• Quoted passage:

╭──

Adults throughout Canada, the United States, Great Britain, and South Africa are angry about the alleged lack of respect that young persons show for adults. Adults in each of these countries blame their own juvenile justice systems. Some in Ontario point with favour to "tough" jurisdictions such as Florida, but others in Florida complain about their own system and the youth violence in their State.
Empirical data does not support the allegation that the rate of youth crime is rising.
Contrary to public perception, the Young Offenders Act does not create a separate justice system for youth. In Ontario, the same judges sit in both adult and youth court. Young persons in Canada are charged with exactly the same criminal offences and exactly the same substantive law applies.
Contrary to public perception, the Young Offenders Act does not create a significantly different sentencing system for youth. Both adults and young persons receive sentences of real jail, fines, probation, community service, and restitution payable to victims. It is usually the same judges who impose sentences on adults and young persons. For some offences, e.g. violation of Court orders, young person may receive stiffer sentences than adults.

╰──

• Data excerpt:
╭──

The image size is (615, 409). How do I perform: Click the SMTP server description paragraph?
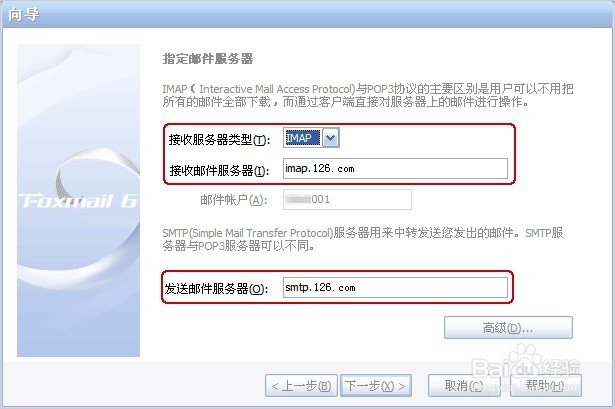363,239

╰──

• Given instruction 1: Reproduce the passage on youth justice, everything from "Adults throughout Canada, the" down to "substantive law applies.".
• Given instruction 2:
Answer these questions using the passage on youth justice:
(a) Which jurisdiction do some in Ontario point to with favor as "tough"?
(b) In Ontario, who sits in youth court?
(c) What example does the passage give of an offense for which a young person may receive a stiffer sentence than an adult?
• Given instruction 3: Write the next part of the passage on youth justice, picking up after its final sentence.

• Exercise output 1:
Adults throughout Canada, the United States, Great Britain, and South Africa are angry about the alleged lack of respect that young persons show for adults. Adults in each of these countries blame their own juvenile justice systems. Some in Ontario point with favour to "tough" jurisdictions such as Florida, but others in Florida complain about their own system and the youth violence in their State.
Empirical data does not support the allegation that the rate of youth crime is rising.
Contrary to public perception, the Young Offenders Act does not create a separate justice system for youth. In Ontario, the same judges sit in both adult and youth court. Young persons in Canada are charged with exactly the same criminal offences and exactly the same substantive law applies.

• Exercise output 2:
(a) Florida.
(b) The same judges who sit in adult court.
(c) Violation of Court orders.

• Exercise output 3:
Contrary to public perception, the Young Offenders Act does not create a significantly different jail system for youth. It is true that young persons are not sent to federal penitentiaries, however, a "secure custody" sentence for a young person in Ontario will probably be served in an institution which jails adults and young persons in different wings with similar facilities. Young persons serve real time while adults frequently serve only a portion of their jail time due to parole and remission. Young persons who "do the crime, serve the time".
If a young person, age 14 or over, commits a serious offence, the Crown Attorney has the option of seeking a transfer of the matter to adult court. This is rarely done in Ontario for a variety of reasons including the rarity of offences such as murder and manslaughter. Victims' Groups complaining should address their concerns to the Attorney General of their province, not to the authors of the Young Offenders Act.
Contrary to public perception young persons do not understand their rights. Children in pre and early adolecense lack the cognitive development to comprehend concepts like "rights", "counsel", and "waiver". Studies by Higgins-Biss in Ontario and Grisso in the United States show that youth have a great deal of difficulty dealing with the right (under YOA s. 56) to the presence and consultation of parents and lawyers prior to and during interrogation. Efforts already undertaken by Parliament to weaken section 56(2) (by permitting video waivers) were a mistake. Proposed sections in the new Act to permit Courts to override the re-drafted section entirely are an even more serious mistake.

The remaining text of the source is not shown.